Я подошёл к Снежку и положил ему под лапу палочку. Сашка засунул прутик между когтей.

Снежок, не поднимая головы, задёргал лапой. Палочка при этом отлетела в сторону. Пёс тяжело вздохнул. А мы с Сашкой засмеялись. Ольга положила куклу.

– Как вам не стыдно, – сказала она. – Издеваетесь над собакой.

Сашка ответил:

– Занимаешься куколками, ну и занимайся. А в наши дела не вмешивайся.

На это Ольга сказала, что расскажет обо всём папке. Снежок был их.

А Сашка равнодушно проговорил:

– Ну и говори, ябеда.

После этого он засунул прутик в нос Снежку. Пёс смешно чихнул, встал и ушел, виляя

хвостом. А Ольга помчалась к подъезду, жаловаться папке.

Мы сразу ушли, спрятались за угол дома.

Я сказал, что у меня есть секрет, и я расскажу о нём, если об этом, Сашка, никому не

скажет. Сашка поклялся. И мы побежали к оврагу.

Воробьиха выпорхнула из кустов. В гнезде по-прежнему лежали четыре яичка.

Сашка посмотрел и разочарованно сказал, что стоило ли бежать ради какого-то гнезда.
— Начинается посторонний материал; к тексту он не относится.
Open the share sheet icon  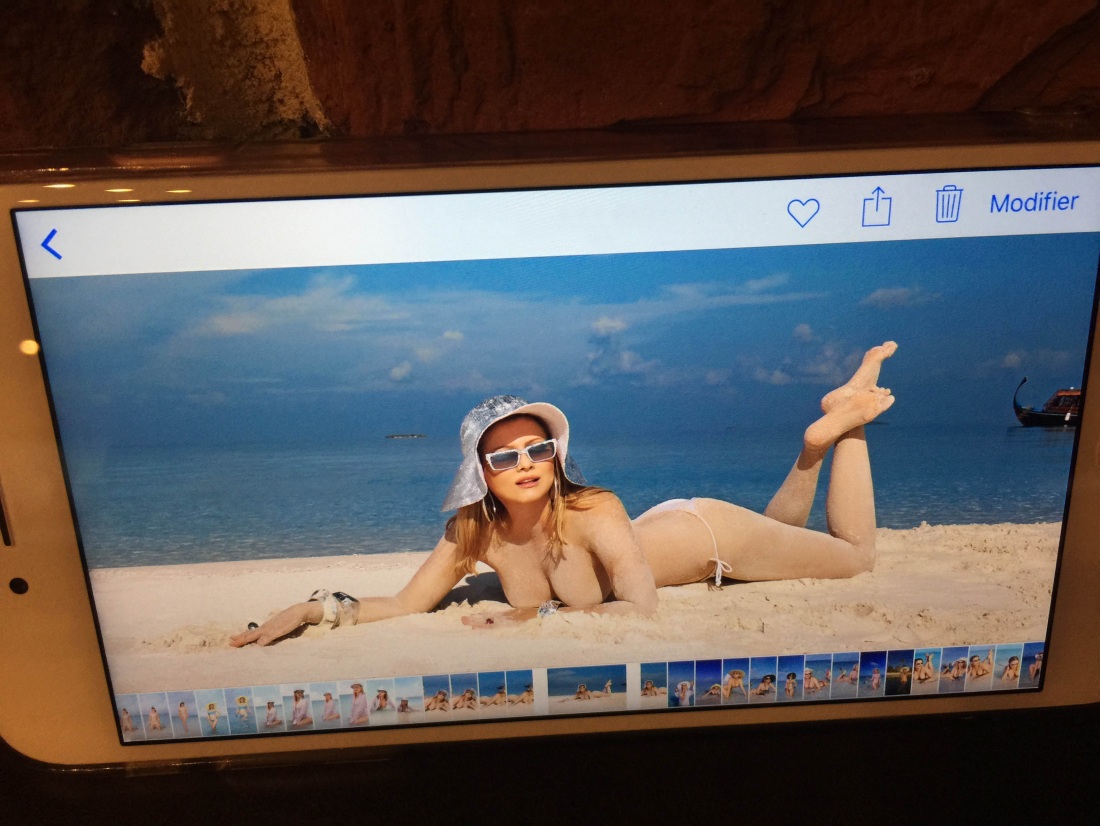pos(876,207)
Он знает у речки много гнёзд ласточек в отвесном берегу. Засунешь руку в норку в земле и найдёшь такие же яйца. А ещё в одном из гнёзд, в каком он Сашка знает, лежит мёртвая ласточка. И, если есть желание, то её можно посмотреть, только, чур, об этом никому ни слова.

Я пообещал.
Сашка сразу нашёл гнездо. Он засунул руку по плечо в норку. И вскоре вынул, держа птичку.

Это была худенькая хрупкая и удивительно лёгкая ласточка. Крылышки её были аккуратно сложены, лапки подобраны и сжаты в комочек.

Я отогнул крыло. Когда-то оно поднимало ласточку высоко в небо.

– Почему она умерла?

Сашка пожал плечами. Потом, чуть погодя, сказал тихо:

– Должно быть, болела чем-нибудь, – и добавил: – давай её похороним.

Через несколько минут ласточка лежала в земле в домике, сделанном из осколков стекла.

Вовнутрь мы положили кусок блестящей фольги. Сверху – сухие былинки.

Мы похоронили её под берёзой. На стволе написали грифелем:

«Здесь похоронена ласточка-береговушка».
У неё душа есть.

– Мы закопаем её, и душа успокоится.
– Она видит нас или чувствует. Она неспокойна. О ней никто не позаботился.

Души людей. Животных. Душа, если жив, если чувствуешь…
– Пусть будет тайной это захоронение.

Иногда мы приходили и сквозь стекло видели ласточку. Она была очень красивая.